◆ Working data
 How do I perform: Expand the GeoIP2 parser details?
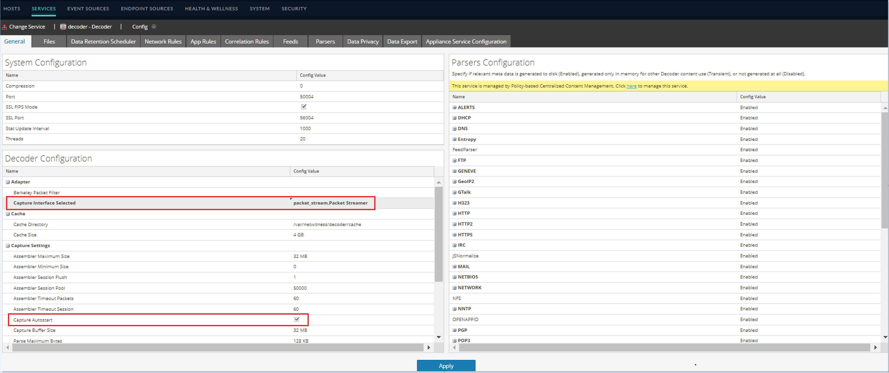click(x=455, y=181)
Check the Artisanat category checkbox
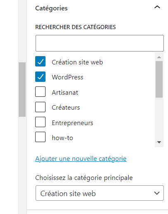The width and height of the screenshot is (168, 214). [x=40, y=91]
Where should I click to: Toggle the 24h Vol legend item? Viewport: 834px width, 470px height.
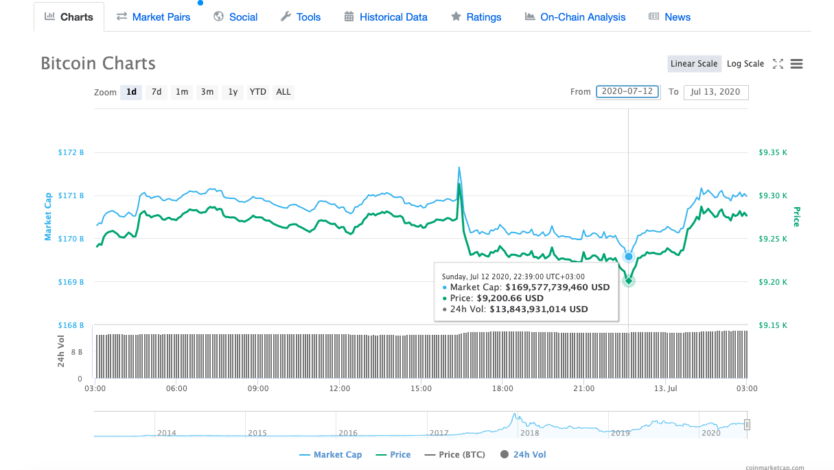coord(523,454)

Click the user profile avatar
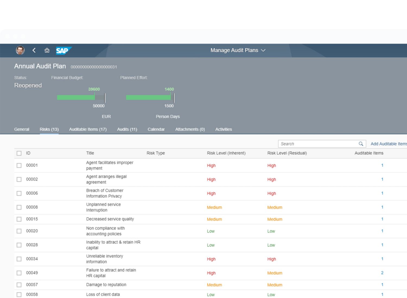pos(20,50)
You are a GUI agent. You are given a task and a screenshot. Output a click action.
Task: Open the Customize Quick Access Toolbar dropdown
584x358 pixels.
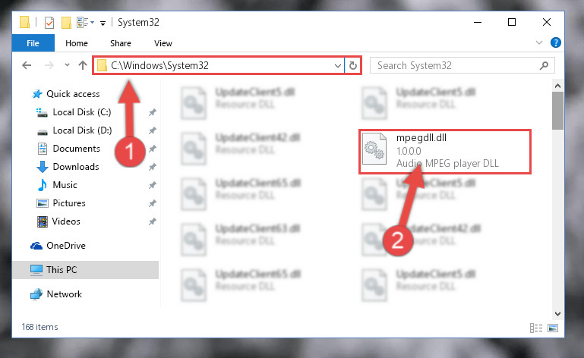[x=103, y=24]
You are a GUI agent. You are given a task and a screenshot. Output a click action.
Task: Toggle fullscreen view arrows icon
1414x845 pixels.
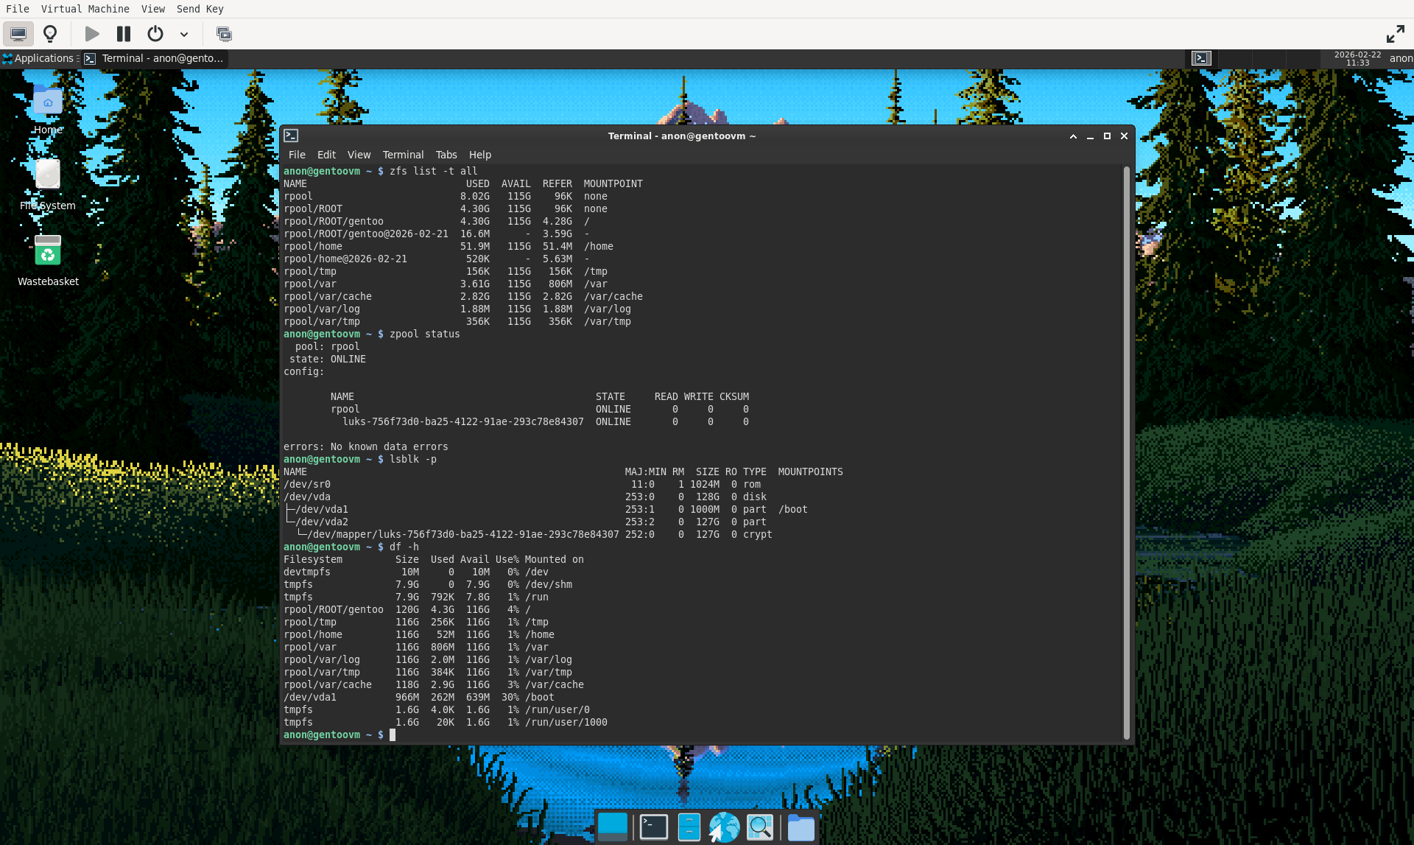click(x=1395, y=34)
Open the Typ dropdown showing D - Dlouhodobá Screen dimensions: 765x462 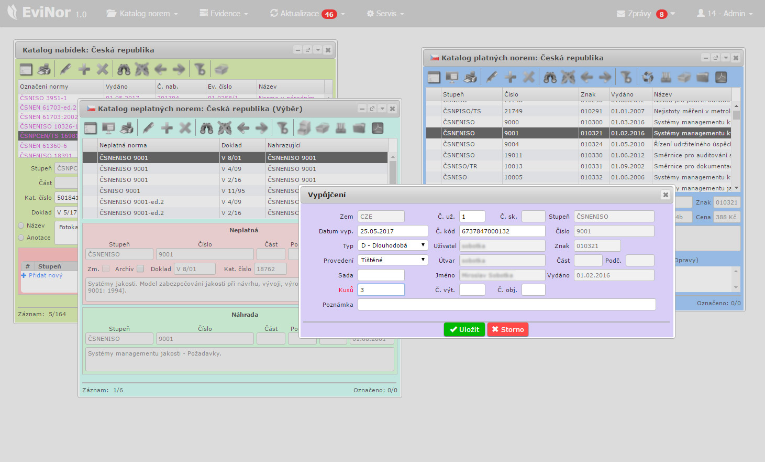[x=393, y=245]
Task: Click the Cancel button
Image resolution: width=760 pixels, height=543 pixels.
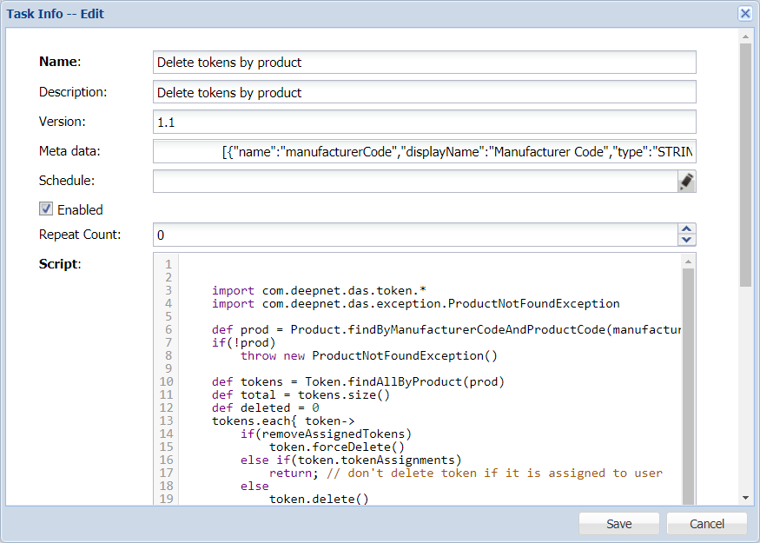Action: tap(706, 524)
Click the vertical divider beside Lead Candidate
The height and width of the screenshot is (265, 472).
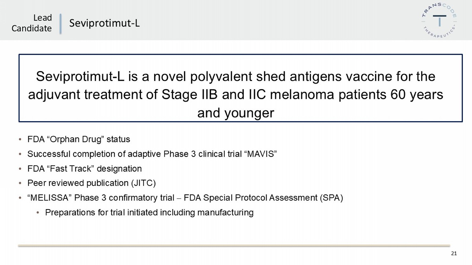[x=60, y=24]
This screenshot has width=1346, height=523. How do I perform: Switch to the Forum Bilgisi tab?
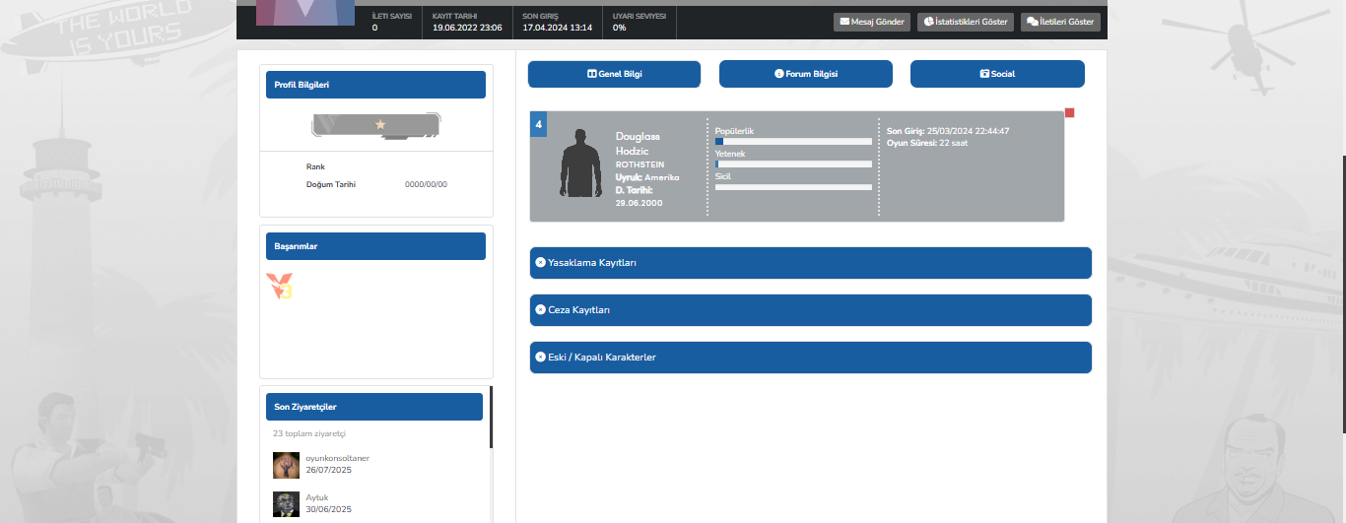pos(806,74)
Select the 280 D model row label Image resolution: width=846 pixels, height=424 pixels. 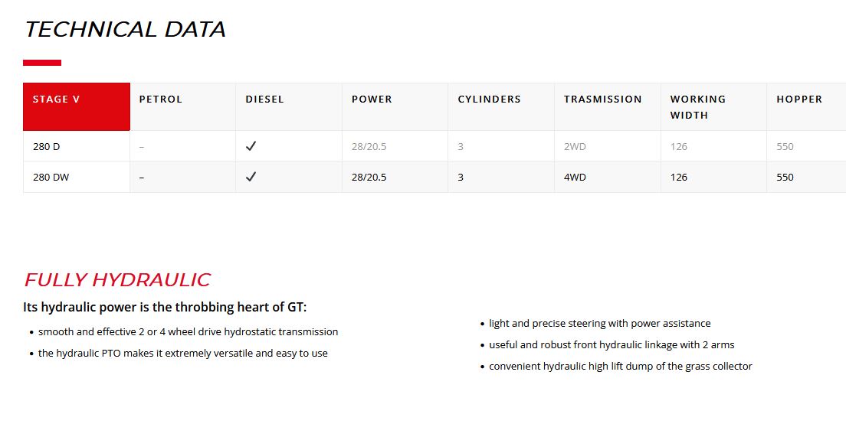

◆ What you will do
Copy the listing above from the line containing "Where should I" through the line containing "[x=103, y=24]", both lines included, and leave out the pictures.

◆ Written solution
Where should I click to: Toggle the 24h Vol legend item? Viewport: 834px width, 470px height.
coord(523,454)

Click the user profile avatar
pos(20,50)
You are a GUI agent. You are given a task and a screenshot. Output a click action.
Task: Open the Customize Quick Access Toolbar dropdown
584x358 pixels.
[x=103, y=24]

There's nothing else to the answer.